[Dataset records — start]

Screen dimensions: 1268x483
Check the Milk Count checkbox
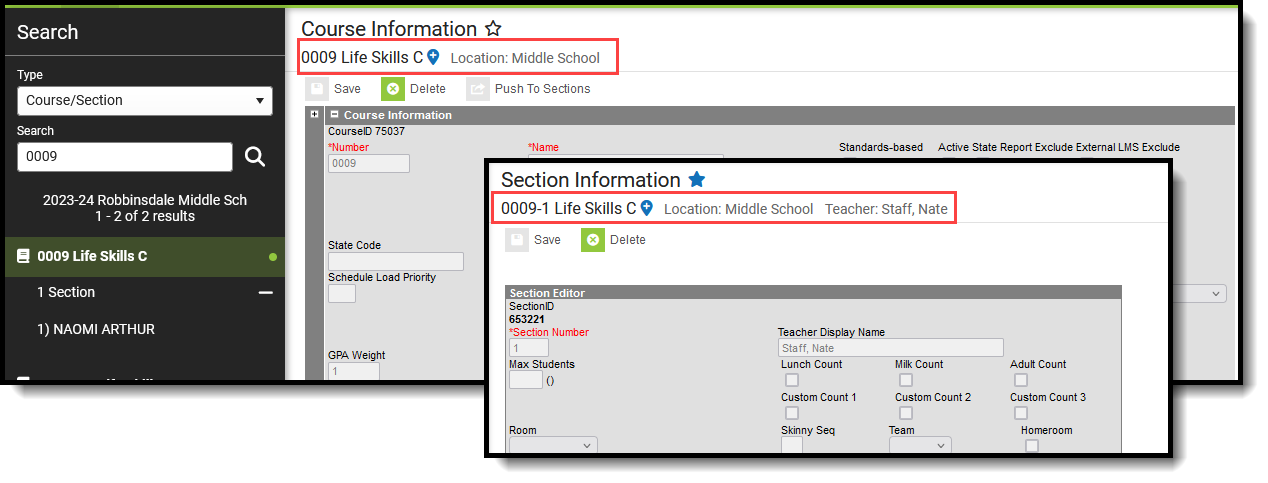pos(906,380)
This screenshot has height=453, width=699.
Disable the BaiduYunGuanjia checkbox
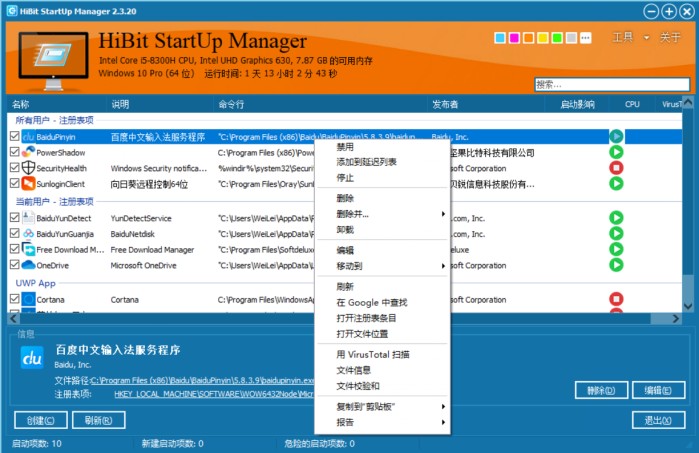pyautogui.click(x=14, y=233)
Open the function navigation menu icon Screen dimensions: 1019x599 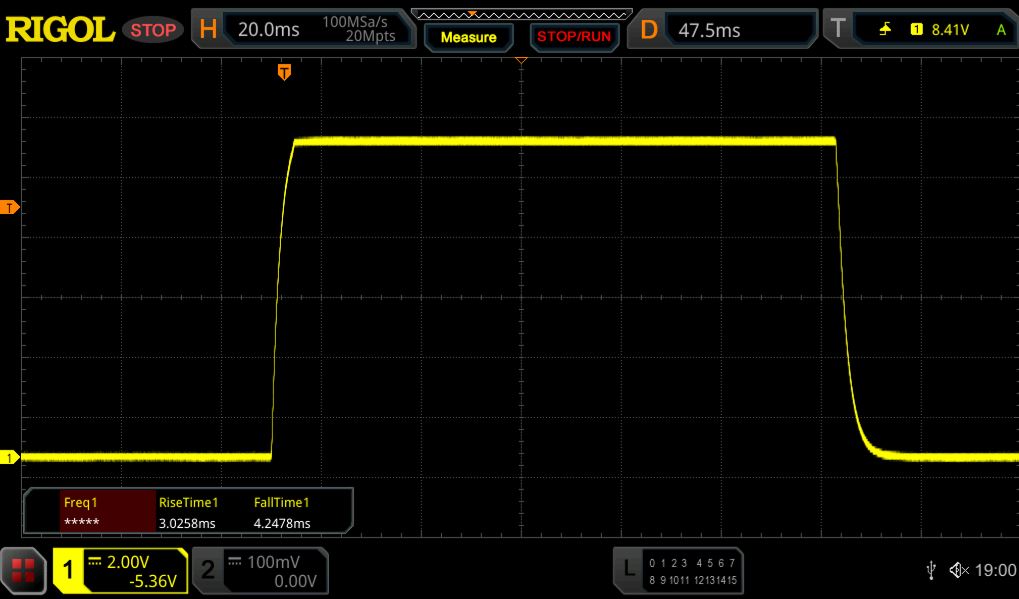click(x=24, y=571)
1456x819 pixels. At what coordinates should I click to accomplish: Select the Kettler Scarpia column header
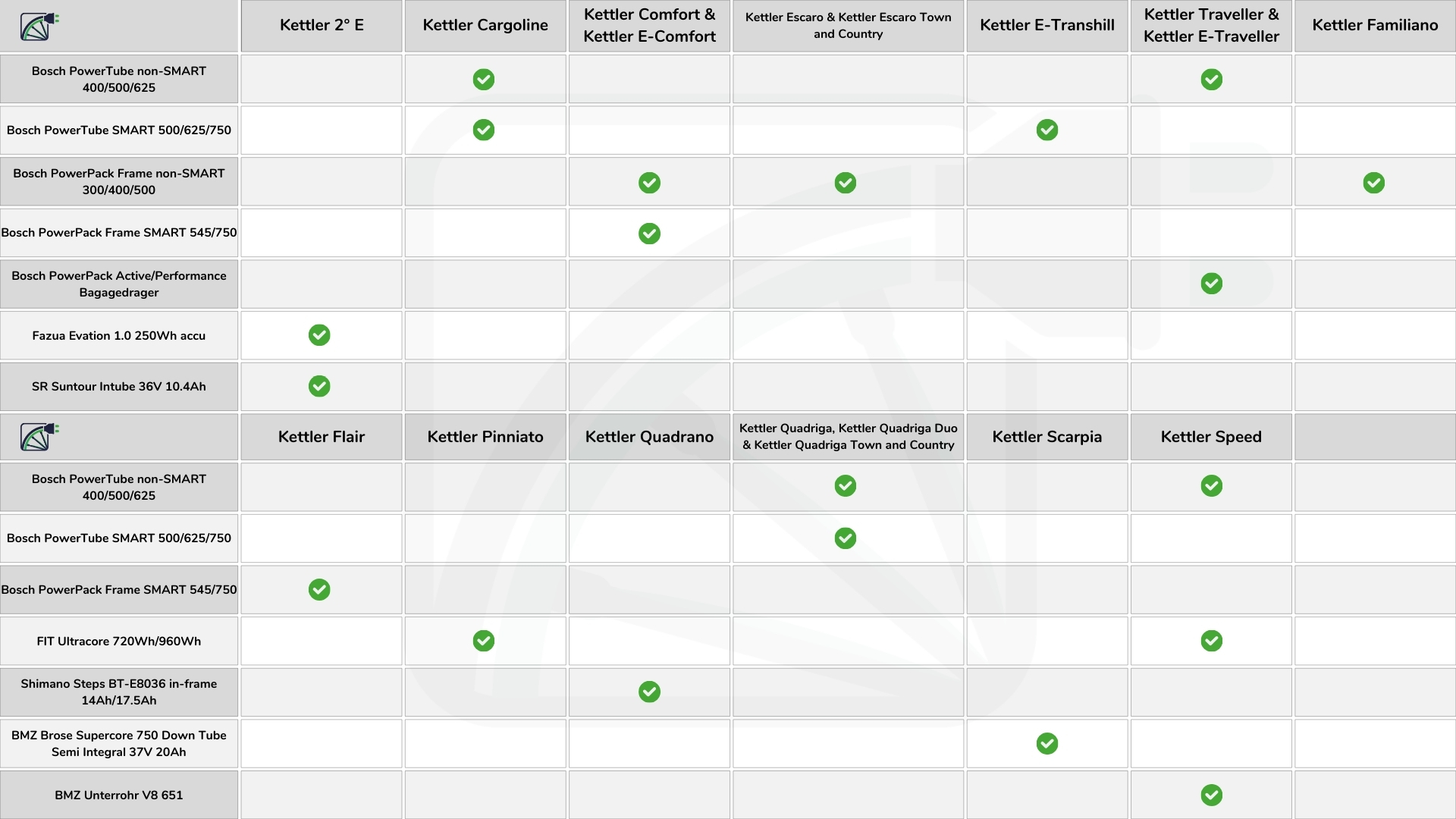(1047, 437)
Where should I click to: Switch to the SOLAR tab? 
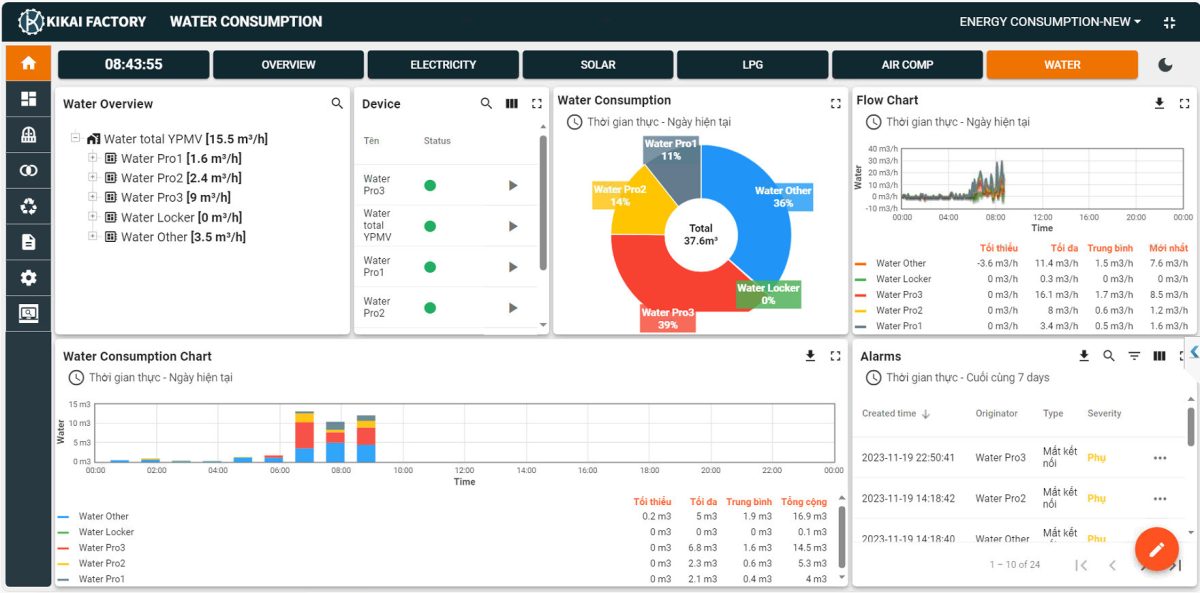click(598, 65)
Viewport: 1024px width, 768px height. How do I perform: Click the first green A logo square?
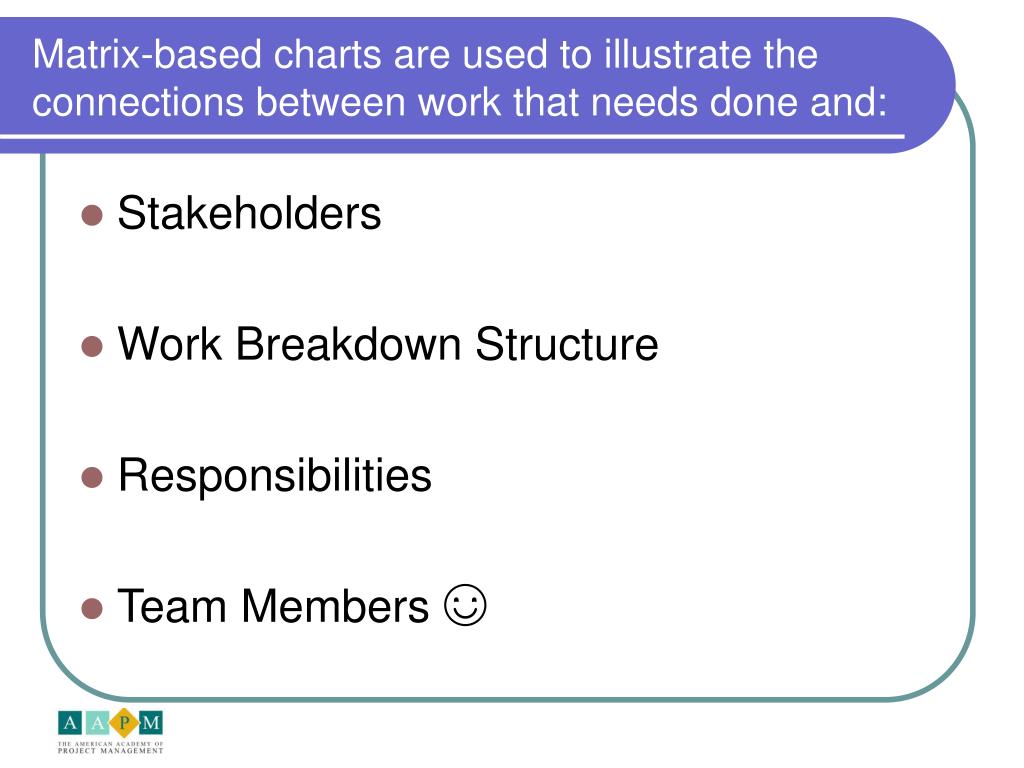click(70, 723)
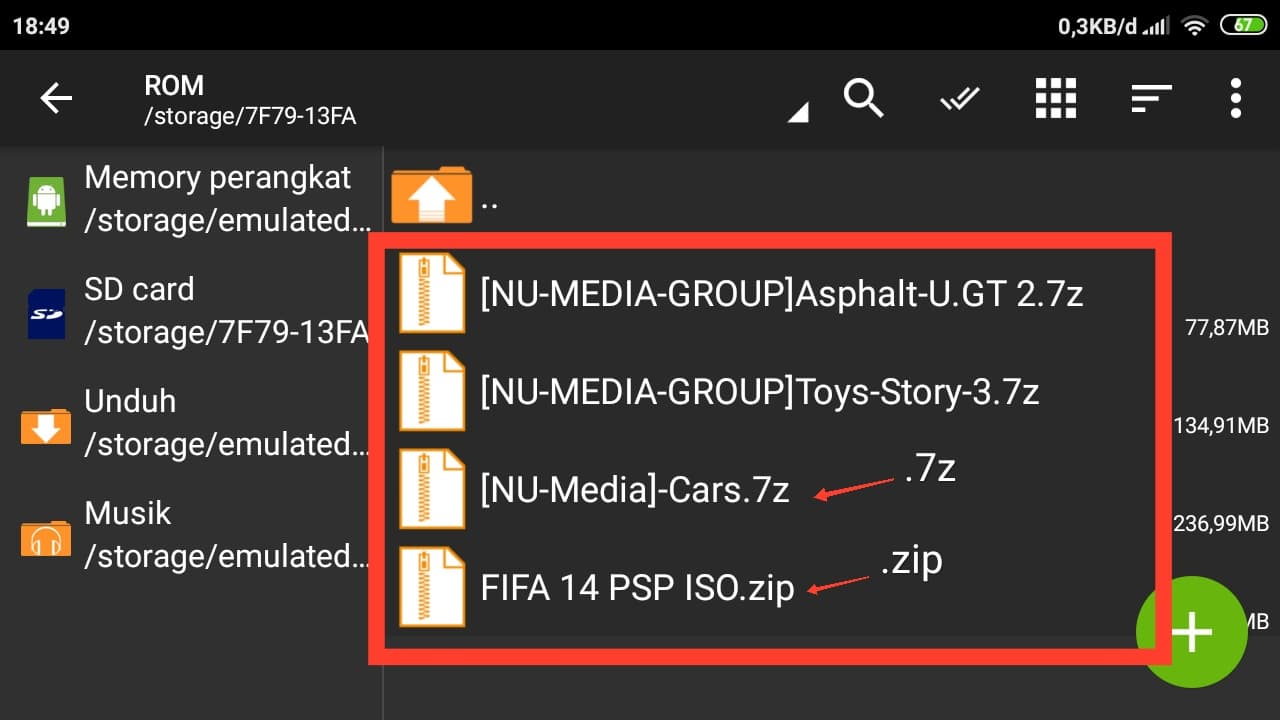The height and width of the screenshot is (720, 1280).
Task: Open the [NU-Media]-Cars.7z file
Action: click(x=634, y=490)
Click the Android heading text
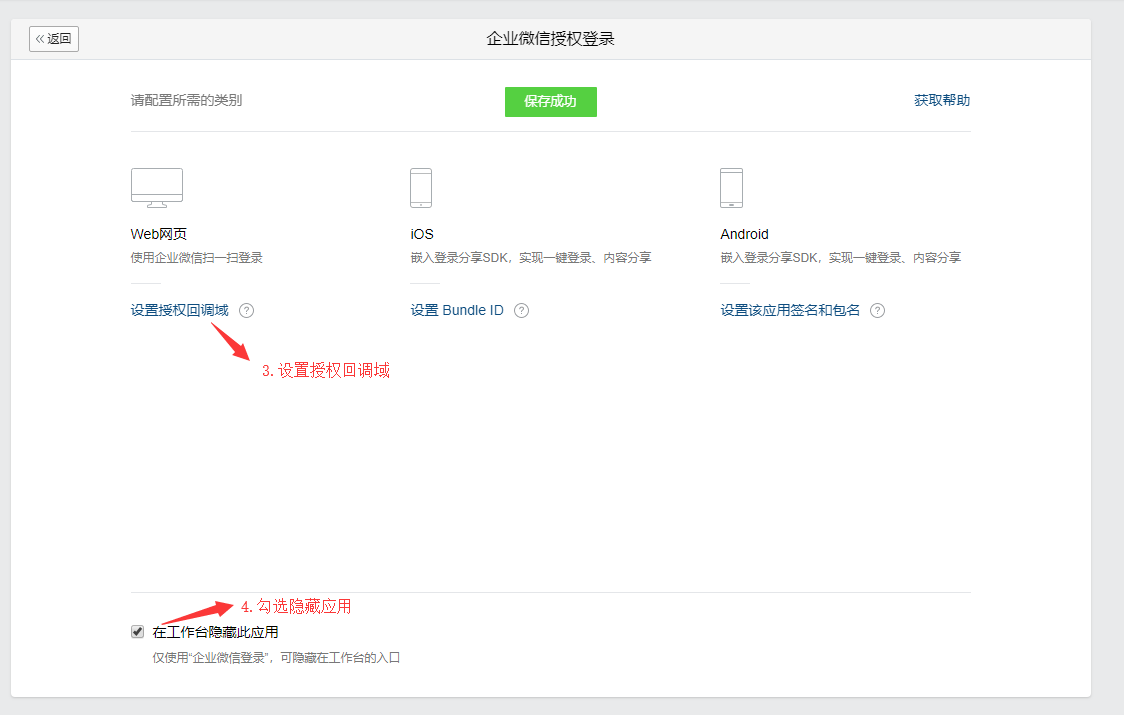The height and width of the screenshot is (715, 1124). (744, 234)
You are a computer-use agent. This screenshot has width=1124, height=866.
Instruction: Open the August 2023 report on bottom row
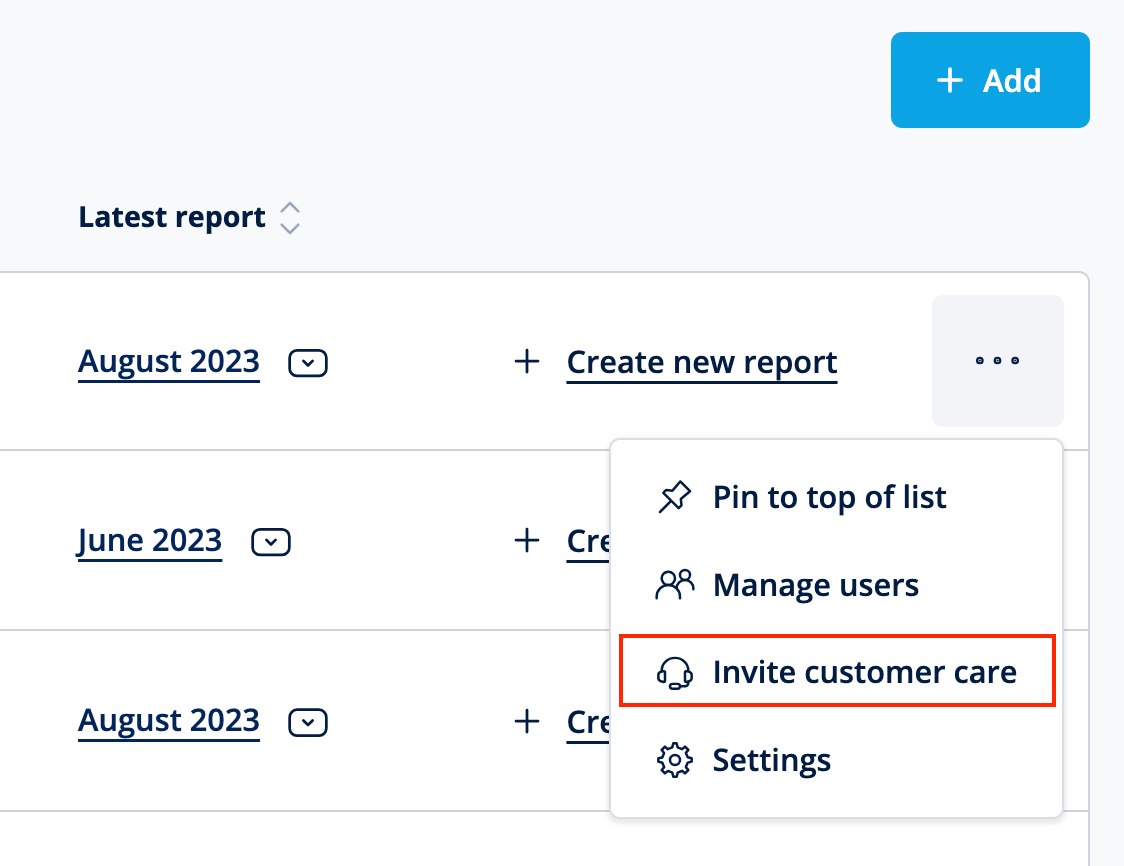168,721
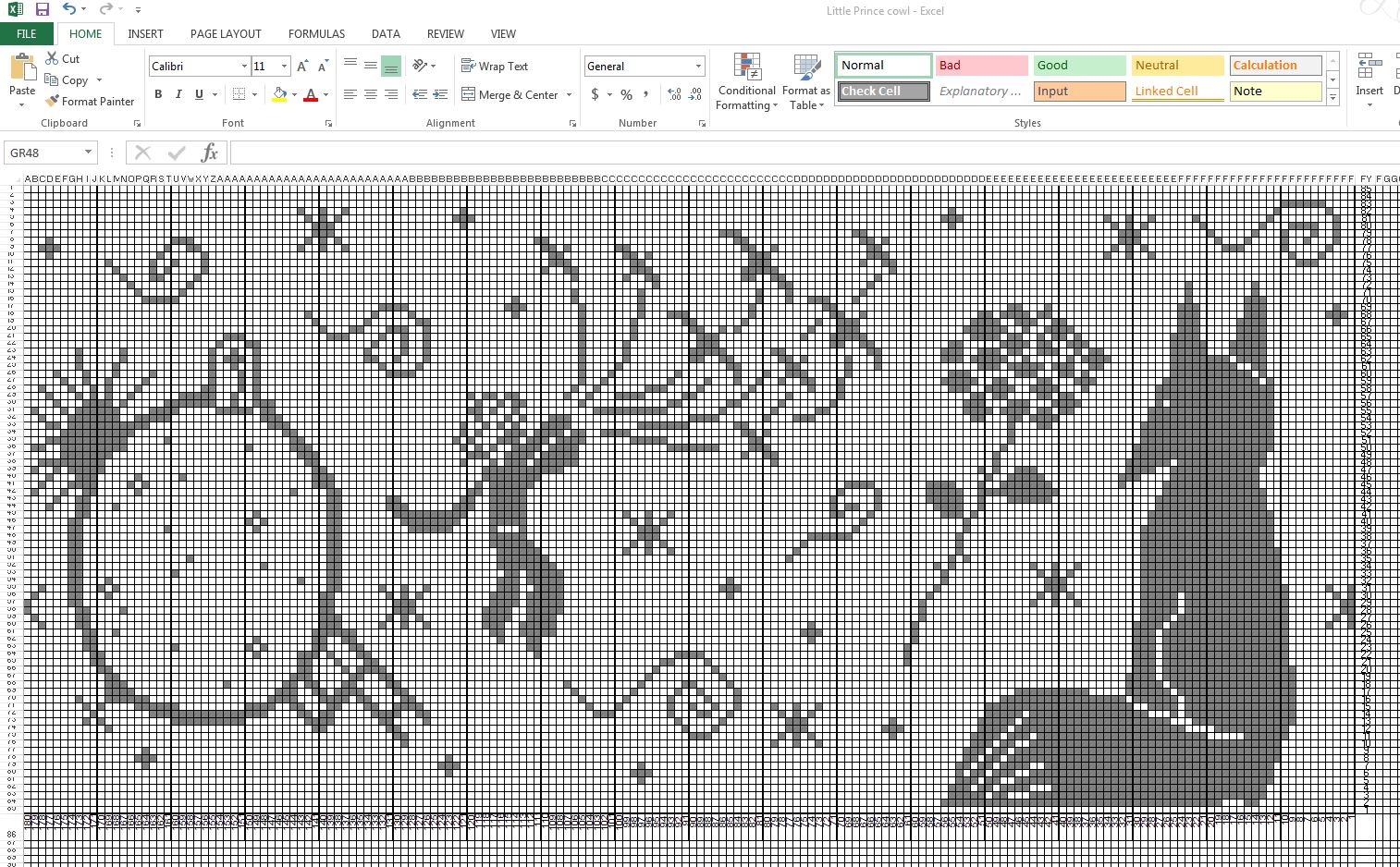This screenshot has height=867, width=1400.
Task: Open Conditional Formatting options
Action: [745, 81]
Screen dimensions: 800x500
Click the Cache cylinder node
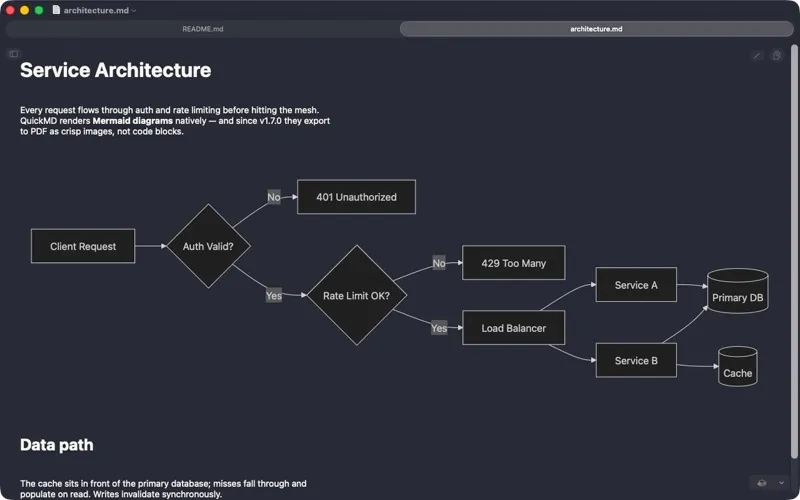[738, 367]
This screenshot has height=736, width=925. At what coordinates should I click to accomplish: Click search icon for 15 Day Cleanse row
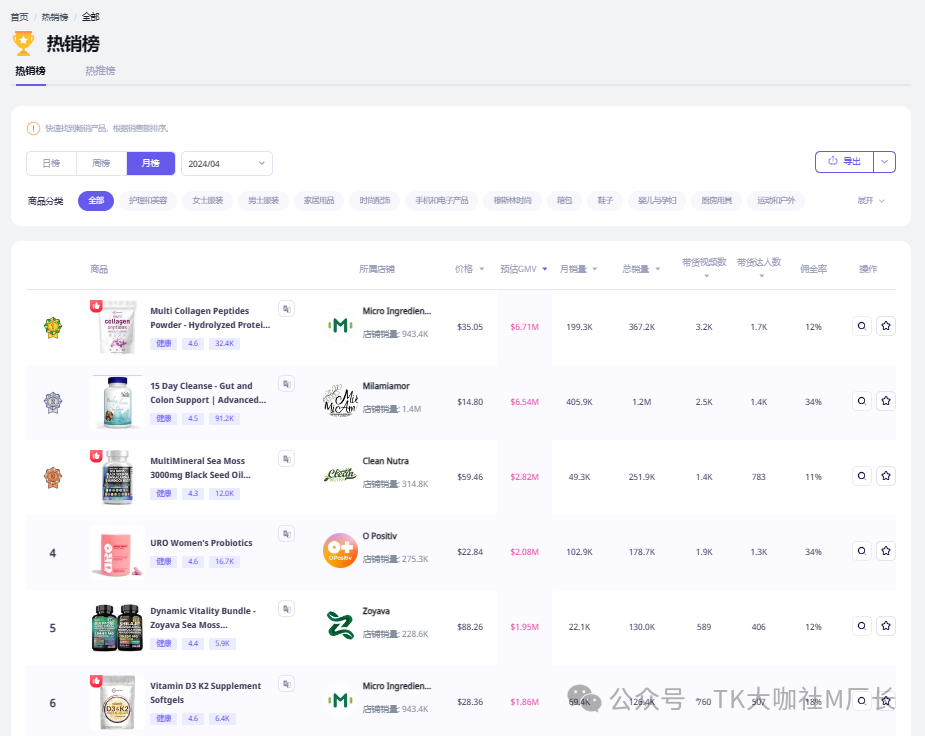click(861, 401)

[Dataset records — finish]

- **What needs to be done**
Reproduce, word for word, every line from the one that contains "Click the Android heading text" to the end of the data, including both ends; omit all pictures.

- **Task result**
Click the Android heading text
The height and width of the screenshot is (715, 1124). (744, 234)
You are a computer-use agent. This screenshot has width=1124, height=866.
Instruction: Open the August 2023 report on bottom row
168,721
This screenshot has height=867, width=1400.
Task: Open Conditional Formatting options
Action: [745, 81]
Screen dimensions: 800x500
Click the Cache cylinder node
[738, 367]
This screenshot has height=736, width=925. At what coordinates should I click to accomplish: Click search icon for 15 Day Cleanse row
click(861, 401)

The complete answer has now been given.